De novo transcriptome analysis in response to yellow vein mosaic virus disease in okra (Abelmoschus esculentus L.)
摘要
Yellow vein mosaic virus is a devastating viral disease causing significant yield reduction in okra. Okra species viz. Abelmoschus moschatus accession 140,986 and Abelmoschus esculentus cultivar Punjab Padmini shows complete resistance and susceptibility respectively against YVMV disease. In this study, the de novo transcriptome assembly of Punjab Padmini (Susceptible) was generated. A total of 92 million bases assembled with total of 41,513 unigenes and 112,818 transcripts were obtained through Illumina HiSeq4000 sequencing approach. Blast2GO showed highly expressed cellular (intracellular membrane-bound organelle process), molecular (purine ribonucleotide binding process) and biological (cellular protein metabolic) processes.

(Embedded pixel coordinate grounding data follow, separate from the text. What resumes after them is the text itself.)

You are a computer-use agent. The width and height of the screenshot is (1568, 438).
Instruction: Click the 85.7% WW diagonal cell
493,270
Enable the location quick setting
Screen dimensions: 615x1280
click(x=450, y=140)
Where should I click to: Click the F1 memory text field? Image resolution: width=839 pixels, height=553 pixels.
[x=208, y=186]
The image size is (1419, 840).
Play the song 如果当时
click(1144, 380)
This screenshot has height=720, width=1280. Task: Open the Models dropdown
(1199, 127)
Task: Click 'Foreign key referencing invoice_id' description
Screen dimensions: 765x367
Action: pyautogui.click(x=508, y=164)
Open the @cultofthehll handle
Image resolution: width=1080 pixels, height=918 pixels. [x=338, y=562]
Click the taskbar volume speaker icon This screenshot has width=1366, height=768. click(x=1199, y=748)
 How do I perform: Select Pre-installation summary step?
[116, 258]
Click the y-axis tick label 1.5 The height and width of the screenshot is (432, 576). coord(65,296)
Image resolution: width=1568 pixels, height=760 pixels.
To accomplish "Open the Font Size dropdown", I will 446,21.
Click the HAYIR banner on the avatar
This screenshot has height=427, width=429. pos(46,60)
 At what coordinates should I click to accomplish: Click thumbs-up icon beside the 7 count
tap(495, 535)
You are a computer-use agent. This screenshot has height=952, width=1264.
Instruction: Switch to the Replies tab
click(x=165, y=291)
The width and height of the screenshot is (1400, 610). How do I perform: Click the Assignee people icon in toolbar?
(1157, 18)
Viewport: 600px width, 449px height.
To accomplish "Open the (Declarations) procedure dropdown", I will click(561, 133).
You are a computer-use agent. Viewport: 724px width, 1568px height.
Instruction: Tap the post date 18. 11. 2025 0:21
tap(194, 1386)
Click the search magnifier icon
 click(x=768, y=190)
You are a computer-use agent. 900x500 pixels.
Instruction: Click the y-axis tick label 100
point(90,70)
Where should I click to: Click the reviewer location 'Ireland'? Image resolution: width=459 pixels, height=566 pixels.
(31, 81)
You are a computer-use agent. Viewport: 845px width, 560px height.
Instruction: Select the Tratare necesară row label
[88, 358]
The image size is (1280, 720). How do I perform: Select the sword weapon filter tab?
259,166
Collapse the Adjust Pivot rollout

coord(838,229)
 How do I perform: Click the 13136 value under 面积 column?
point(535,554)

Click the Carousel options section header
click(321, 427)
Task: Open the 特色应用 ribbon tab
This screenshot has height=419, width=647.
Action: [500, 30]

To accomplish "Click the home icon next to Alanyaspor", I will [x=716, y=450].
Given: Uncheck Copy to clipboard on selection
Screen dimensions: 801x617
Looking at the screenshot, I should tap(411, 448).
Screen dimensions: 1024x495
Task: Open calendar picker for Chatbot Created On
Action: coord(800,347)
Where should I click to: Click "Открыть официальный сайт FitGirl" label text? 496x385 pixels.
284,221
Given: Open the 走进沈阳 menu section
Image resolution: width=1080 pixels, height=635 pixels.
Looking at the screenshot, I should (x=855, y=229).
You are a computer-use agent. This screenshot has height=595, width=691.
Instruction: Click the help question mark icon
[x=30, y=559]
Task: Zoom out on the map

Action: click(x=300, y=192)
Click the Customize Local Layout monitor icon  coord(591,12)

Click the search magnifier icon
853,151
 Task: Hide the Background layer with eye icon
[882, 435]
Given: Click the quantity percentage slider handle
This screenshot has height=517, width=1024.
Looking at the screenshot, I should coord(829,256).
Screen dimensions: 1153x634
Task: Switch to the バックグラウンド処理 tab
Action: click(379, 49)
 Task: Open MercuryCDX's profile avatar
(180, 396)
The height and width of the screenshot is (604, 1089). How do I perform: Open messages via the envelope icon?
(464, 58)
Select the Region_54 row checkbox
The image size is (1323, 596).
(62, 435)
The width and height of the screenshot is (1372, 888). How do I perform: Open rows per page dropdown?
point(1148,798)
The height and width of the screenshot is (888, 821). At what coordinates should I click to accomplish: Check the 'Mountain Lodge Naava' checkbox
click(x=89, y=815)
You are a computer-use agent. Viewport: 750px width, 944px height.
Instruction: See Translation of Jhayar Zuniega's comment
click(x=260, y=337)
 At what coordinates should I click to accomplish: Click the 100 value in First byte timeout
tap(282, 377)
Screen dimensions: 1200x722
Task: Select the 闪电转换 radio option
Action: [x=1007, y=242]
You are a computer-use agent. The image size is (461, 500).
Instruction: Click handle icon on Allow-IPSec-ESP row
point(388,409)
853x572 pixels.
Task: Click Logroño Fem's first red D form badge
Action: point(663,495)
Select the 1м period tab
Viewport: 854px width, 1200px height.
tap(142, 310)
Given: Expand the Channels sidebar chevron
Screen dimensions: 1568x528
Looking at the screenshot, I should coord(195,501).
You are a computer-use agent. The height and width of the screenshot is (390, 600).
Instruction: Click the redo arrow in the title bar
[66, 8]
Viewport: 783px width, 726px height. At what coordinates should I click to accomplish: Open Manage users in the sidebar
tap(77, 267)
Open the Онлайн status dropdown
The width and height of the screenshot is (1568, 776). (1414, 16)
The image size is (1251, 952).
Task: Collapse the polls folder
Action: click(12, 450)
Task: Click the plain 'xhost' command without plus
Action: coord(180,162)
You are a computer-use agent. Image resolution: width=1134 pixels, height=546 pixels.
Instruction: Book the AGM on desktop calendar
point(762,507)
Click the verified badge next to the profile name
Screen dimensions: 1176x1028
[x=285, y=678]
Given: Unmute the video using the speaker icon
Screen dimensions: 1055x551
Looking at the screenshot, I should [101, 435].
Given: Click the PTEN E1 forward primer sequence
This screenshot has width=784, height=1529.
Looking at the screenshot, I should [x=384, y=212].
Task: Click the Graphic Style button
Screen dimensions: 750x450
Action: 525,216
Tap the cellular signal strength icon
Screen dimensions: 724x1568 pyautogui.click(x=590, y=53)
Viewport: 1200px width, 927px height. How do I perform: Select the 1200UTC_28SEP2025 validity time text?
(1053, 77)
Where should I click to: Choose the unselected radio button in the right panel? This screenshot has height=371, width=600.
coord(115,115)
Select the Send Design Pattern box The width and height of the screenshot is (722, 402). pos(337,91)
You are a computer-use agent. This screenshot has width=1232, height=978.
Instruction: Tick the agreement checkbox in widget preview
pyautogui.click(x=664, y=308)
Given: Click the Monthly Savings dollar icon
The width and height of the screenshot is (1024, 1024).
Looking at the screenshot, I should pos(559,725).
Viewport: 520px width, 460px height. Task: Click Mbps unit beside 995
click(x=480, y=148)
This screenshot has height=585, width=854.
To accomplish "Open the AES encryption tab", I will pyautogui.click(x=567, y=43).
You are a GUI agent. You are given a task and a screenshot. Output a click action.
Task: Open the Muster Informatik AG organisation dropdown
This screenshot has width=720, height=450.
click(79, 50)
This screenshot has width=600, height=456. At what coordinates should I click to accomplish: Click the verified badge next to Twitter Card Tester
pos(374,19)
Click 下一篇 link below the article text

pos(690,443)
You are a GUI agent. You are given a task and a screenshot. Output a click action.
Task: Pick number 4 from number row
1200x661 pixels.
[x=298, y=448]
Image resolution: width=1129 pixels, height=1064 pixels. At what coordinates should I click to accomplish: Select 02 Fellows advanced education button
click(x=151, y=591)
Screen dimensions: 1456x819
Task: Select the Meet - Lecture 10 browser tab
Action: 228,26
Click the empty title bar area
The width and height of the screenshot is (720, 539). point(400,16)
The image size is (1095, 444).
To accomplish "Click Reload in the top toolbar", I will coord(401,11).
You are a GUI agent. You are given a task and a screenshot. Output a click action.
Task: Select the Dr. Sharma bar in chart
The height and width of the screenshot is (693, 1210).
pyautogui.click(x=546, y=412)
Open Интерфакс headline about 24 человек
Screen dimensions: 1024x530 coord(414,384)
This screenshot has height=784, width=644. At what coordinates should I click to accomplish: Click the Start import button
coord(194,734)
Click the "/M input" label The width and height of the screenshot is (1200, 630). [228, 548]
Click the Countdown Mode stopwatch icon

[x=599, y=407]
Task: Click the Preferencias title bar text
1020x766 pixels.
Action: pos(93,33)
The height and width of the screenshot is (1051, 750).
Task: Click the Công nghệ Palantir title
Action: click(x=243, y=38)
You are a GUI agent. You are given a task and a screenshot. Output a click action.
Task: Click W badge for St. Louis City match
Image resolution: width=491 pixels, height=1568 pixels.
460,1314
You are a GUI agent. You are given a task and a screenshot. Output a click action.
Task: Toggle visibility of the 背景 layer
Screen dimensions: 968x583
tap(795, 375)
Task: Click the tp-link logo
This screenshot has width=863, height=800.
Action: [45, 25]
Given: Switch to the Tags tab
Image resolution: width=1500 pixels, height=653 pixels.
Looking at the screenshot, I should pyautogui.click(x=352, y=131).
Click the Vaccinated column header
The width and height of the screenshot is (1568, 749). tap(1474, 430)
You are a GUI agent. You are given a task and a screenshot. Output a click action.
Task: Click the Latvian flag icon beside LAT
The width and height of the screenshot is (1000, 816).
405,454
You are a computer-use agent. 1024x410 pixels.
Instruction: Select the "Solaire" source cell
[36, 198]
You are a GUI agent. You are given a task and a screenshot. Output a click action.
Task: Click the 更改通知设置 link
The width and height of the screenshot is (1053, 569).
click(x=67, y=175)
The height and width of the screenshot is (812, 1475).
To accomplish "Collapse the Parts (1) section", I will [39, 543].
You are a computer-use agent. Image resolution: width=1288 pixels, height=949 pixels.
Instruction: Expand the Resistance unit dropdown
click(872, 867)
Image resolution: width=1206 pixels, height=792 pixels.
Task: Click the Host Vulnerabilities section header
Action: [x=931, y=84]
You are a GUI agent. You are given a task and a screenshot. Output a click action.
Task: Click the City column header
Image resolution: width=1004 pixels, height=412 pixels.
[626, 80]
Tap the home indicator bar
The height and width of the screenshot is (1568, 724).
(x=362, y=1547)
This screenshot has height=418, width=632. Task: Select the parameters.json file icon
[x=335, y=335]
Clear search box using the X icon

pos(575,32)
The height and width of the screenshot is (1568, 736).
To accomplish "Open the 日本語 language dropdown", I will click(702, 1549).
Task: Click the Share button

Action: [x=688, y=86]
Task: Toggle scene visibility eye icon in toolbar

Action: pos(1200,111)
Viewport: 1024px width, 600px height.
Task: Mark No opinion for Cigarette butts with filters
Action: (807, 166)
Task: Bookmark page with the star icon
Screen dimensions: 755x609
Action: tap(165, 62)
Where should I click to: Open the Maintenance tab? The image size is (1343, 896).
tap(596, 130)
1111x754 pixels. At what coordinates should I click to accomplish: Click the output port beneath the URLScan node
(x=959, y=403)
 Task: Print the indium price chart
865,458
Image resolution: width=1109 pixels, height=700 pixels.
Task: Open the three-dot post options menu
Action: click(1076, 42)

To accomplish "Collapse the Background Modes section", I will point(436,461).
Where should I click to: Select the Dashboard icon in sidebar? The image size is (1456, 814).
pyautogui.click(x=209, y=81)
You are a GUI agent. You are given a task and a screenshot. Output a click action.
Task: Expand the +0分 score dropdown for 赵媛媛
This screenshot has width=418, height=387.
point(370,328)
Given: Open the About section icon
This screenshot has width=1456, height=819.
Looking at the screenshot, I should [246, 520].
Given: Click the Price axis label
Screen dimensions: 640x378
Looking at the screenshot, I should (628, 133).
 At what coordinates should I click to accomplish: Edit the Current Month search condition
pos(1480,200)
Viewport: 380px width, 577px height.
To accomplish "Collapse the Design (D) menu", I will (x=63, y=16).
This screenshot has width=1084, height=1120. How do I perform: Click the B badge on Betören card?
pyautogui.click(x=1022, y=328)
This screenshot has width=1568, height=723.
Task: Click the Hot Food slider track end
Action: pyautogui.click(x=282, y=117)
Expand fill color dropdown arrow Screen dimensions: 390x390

A total of 35,411, 43,285, 46,156, 47,025 differentially expressed genes (DEGs) were identified in between resistant and susceptible species at 0, 1, 3 and 5 days post inoculations (dpi). DEGs analysis deciphered that the downregulated genes were higher than the upregulated genes and about nine genes ch6A, ribi, gs, nb-arc, sec, chLHC, saur32, fdoxin and ald showed differential expression which were further validated using qRT-PCR. We here report that YVMV has strong link with highly expressed cLHC gene associated with photosynthesis as its symptoms include vein clearing due to loss of green photosynthetic area. We observe the high expression MYB transcription factor that has strong correlation with flavanoid pathways. We strongly suggest that the persistence of cHLC gene, flavanoid pathway and MYB transcription factors are mainly responsible for permitting resistance in A. moschatus species instead of high disease pressure. The generated hypothetical model showed that the rise of the detoxification protein led to the suppression of oxidative stress, hence permitting disease resistance. Additionally, 4706 SSR, 573,143 SNPs and 566 transcription factors were identified from the RNA-Seq data. These findings provide insights for future functional studies at the molecular level to unveil the virus resistance mechanism in okra.